文献简介

出版社:国际皮肤性病学杂志

作  者:许丛丛;王培光

编  号:

关键字:皮肌炎;自身抗体;抗MDA5抗体;抗TIF-1γ抗体;抗NXP-2抗体;抗EJ抗体;抗Mi-2抗体;抗Jo-1抗体

年  份:2017   点击量:97

文献摘要

【摘要】一些自身抗体包括抗黑素瘤分化相关基因5抗体、抗转录中介因子1γ抗体、抗核基质蛋白2抗体、抗甘氨酰-tRNA合成酶抗体、抗核小体重塑和组蛋白脱乙酰酶蛋白复合物抗体、抗组氨酰-tRNA合成酶抗体等与皮肌炎的临床表型和预后密切相关。抗黑素瘤分化相关基因5抗体、抗甘氨酰-tRNA合成酶抗体、抗组氨酰-tRNA合成酶抗体与皮肌炎并发间质性肺病有关,特别是抗黑素瘤分化相关基因5抗体与皮肌炎并发的间质性肺病的发生、病情活动和患者高死亡率显著相关。通常抗黑素瘤分化相关基因5抗体阳性的患者对常规的免疫抑制治疗疗效欠佳。抗转录中介因子1γ抗体、抗核基质蛋白2抗体与恶性肿瘤相关性皮肌炎有关。此外抗转录中介因子1γ抗体和抗核基质蛋白2抗体还与皮肌炎其他一些特征性临床表型相关,如抗转录中介因子1γ抗体阳性的患者发生银屑病样损害、手掌角化过度性丘疹明显增加,而抗核基质蛋白2抗体阳性的患者发生前臂、小腿和颈部无力更为常见。抗核小体重塑和组蛋白脱乙酰酶蛋白复合物抗体阳性患者发生间质性肺病风险和维持过长时间治疗的风险明显降低。因此临床上广泛地开展这些自身抗体的检测有助于指导皮肌炎的临床诊疗。
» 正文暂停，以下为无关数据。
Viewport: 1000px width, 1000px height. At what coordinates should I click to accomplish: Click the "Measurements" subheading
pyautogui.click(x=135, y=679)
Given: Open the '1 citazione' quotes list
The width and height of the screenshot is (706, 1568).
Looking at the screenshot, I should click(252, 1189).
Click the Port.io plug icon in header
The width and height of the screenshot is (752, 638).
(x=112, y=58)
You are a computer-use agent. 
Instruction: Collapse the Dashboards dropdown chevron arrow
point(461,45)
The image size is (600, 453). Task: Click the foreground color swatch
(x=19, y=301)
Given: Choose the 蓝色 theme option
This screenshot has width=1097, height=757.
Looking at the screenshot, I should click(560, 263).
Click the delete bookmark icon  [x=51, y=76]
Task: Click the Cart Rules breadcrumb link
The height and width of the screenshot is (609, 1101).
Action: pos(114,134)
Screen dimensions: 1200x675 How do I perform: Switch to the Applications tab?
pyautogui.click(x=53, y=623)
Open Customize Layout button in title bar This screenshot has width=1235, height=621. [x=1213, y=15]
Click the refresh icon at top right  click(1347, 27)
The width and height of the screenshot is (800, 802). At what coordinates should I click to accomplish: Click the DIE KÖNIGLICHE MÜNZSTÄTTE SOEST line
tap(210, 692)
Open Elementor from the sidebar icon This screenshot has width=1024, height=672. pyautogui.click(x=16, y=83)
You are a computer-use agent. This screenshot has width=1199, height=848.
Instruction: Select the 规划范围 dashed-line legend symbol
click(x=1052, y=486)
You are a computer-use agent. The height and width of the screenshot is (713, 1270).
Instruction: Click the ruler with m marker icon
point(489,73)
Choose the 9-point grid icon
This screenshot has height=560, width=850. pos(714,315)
Abstractsome autoantibodies have been identified to be closely associated with the clinical phenotypes and prognosis of dermatomyositis, such as anti-melanoma differentiation-associated gene 5 (MDA5)antibody, anti-transcriptional intermediary factor 1-γ(TIF-1γ)antibody, anti-nuclear matrix protein-2(NXP-2)antibody, anti-glycyl-tRNA synthetase(anti-EJ)antibody, anti-nucleosome remodeling and histone deacetylase complex(anti-Mi-2)antibody, anti-histidyl-tRNA synthetase(anti-Jo-1) antibody, and so on. Anti-MDA5, anti-EJ and anti-Jo-1 antibodies are all related to dermatomyositis complicated by interstitial lung disease,  especially anti-MDA5 antibody, which is significantly associated with the occurrence, disease activity and high mortality of dermatomyositis complicated by interstitial lung disease. Usually, anti-MDA5 antibody-positive patients have poor response to conventional immunosuppressive treatments. Anti-TIF-1γand anti-NXP-2 antibodies are related to cancer-associated dermatomyositis. Moreover, anti-TIF-1γ and anti-NXP-2 antibodies are linked to some other distinctive clinical phenotypes of dermatomyositis. For example, obviously increased occurrence of psoriasis-like lesions and hyperkeratotic papules of palms is observed in anti-TIF-1γantibody-positive patients, while muscle weakness in the forearms, lower legs and neck occurs more commonly in anti-NXP-2 antibody-positive patients. However, anti-Mi-2 antibody-positive patients have significantly decreased risk of interstitial lung disease and prolonged duration of treatment. Thus, wide application of the detection of these autoantibodies will be helpful to guide the diagnosis and treatment of dermatomyositis.